*İş emri a*:
Veri satırlarında "The width and height of the screenshot is (720, 464)." ifadesini içeren satırdan "(903, 236)." ifadesini içeren satıra kadar olan satırları, bu iki satır da dahil olmak üzere, hiç değiştirmeden çıktı olarak ver.

*Belge alıntısı*:
┄┄┄┄┄┄

Somut olayda, Adli Tıp Kurumu Dördüncü İhtisas ve Adli Tıp Kurumu Genel Kurulu’nun raporlarında davacının 25.11.2013 tarihinde yapılan muayenesinde sağlıklı sonuçlara varabilme yeteneğini azaltacak mahiyet ve derecede olan (Demans Başlangıcı) denilen akli arıza bulunduğunun tespit edildiği belirtilmiş ancak bu durumun davacının hukuki ehliyetini etkileyip etkilemediği yönünde görüş bildirilmemiş olup şayet dava tarihi itibariyle davacı hukuki ehliyeti haiz değil ise yukarıdaki ilke ve açıklamalar doğrultusunda davanın davacıya atanacak vasi huzuru ile görülmesi gerektiği açıktır.

Hal böyle olunca; Adli Tıp Kurumundan davacının dava tarihi itibariyle hukuki ehliyeti bulunup bulunmadığı yönünde rapor alınması, ehliyetsiz çıkması halinde davacıya vasi tayin ettirilerek davanın vasi marifetiyle sürdürülmesinin sağlanması, hile iddiası bakımından ise öncelikle davanın TBK’nın 31. maddesi uyarınca hak düşürücü süre içerisinde açılıp açılmadığının saptanması, süresi içinde açıldığının saptanması halinde tarafların bildirdiği tüm deliller toplanarak sonucuna göre bir karar verilmesi gerekirken, noksan araştırma ve inceleme ile yetinilip yazılı biçimde hüküm kurulması isabetsizdir.

┄┄┄┄┄┄

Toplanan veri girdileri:
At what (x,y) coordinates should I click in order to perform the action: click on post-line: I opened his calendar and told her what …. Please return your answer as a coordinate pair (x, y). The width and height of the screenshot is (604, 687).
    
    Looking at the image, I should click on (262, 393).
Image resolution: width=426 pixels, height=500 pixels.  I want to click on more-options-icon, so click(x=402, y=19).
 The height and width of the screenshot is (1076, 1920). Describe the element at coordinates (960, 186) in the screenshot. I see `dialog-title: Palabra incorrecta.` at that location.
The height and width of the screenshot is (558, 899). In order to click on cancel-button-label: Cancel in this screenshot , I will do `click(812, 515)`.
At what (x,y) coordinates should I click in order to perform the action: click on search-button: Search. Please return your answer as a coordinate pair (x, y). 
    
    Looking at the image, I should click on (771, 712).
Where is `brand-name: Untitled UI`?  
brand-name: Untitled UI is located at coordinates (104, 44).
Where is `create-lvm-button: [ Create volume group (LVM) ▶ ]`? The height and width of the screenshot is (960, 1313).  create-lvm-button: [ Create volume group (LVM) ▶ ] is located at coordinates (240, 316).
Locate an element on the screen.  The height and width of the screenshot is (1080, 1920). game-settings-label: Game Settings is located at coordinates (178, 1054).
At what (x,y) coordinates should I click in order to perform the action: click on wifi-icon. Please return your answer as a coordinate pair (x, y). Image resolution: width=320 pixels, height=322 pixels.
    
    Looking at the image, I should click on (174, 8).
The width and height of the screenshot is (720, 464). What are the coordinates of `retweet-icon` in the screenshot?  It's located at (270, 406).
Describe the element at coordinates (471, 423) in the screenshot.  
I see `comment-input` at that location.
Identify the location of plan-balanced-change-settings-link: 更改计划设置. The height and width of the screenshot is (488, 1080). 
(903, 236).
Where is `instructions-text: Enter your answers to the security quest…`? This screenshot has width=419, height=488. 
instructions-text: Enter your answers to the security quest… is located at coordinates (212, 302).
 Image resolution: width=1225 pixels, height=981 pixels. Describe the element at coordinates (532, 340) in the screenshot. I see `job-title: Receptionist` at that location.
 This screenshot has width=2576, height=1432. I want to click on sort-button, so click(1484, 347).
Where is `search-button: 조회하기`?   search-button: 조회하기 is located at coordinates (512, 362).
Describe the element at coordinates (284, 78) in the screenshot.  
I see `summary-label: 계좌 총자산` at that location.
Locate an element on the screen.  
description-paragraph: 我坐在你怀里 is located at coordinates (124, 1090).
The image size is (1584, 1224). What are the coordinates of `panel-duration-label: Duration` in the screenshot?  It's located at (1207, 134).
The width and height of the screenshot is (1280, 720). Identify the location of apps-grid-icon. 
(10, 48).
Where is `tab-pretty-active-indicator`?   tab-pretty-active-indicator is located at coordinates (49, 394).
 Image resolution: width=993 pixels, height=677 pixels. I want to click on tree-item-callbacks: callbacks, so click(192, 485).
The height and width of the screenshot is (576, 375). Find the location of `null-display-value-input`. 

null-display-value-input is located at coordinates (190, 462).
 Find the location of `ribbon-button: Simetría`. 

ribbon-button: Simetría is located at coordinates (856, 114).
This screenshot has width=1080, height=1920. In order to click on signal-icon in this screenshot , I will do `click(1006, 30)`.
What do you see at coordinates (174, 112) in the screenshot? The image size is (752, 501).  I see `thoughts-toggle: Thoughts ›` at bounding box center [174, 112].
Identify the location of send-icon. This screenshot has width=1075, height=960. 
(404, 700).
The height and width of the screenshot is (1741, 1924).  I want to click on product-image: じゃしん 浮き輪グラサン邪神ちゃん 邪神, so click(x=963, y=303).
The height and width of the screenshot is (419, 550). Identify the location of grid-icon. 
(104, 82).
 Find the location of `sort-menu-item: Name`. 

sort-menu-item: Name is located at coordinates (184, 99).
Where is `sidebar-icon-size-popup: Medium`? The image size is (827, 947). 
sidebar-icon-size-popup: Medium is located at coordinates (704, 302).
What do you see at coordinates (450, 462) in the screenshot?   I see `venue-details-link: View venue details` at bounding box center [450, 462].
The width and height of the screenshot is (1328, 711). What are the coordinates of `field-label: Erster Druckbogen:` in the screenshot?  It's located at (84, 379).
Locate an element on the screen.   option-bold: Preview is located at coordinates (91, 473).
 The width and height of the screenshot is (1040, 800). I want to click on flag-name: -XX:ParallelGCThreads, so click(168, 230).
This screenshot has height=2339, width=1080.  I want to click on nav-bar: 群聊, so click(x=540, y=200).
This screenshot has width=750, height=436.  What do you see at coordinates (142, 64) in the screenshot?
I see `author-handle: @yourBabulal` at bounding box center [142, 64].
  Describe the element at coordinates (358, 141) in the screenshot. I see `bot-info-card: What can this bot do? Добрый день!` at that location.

┄┄┄┄┄┄

*İş emri b*:
Belge alıntısına göre aşağıdaki soruları yanıtla.
(i) Davacının muayenesi hangi tarihte yapılmıştır?
(ii) Raporlarda davacıda tespit edildiği belirtilen akli arıza hangi adla anılmaktadır?
(iii) Hile iddiası bakımından davanın hak düşürücü süre içinde açılıp açılmadığı TBK'nın hangi maddesi uyarınca saptanmalıdır?

*Görev yanıtı a*:
The width and height of the screenshot is (720, 464). What are the coordinates of `retweet-icon` in the screenshot?  It's located at (270, 406).
Describe the element at coordinates (471, 423) in the screenshot.  
I see `comment-input` at that location.
Identify the location of plan-balanced-change-settings-link: 更改计划设置. The height and width of the screenshot is (488, 1080). 
(903, 236).

*Görev yanıtı b*:
(i) 25.11.2013
(ii) Demans Başlangıcı
(iii) 31. madde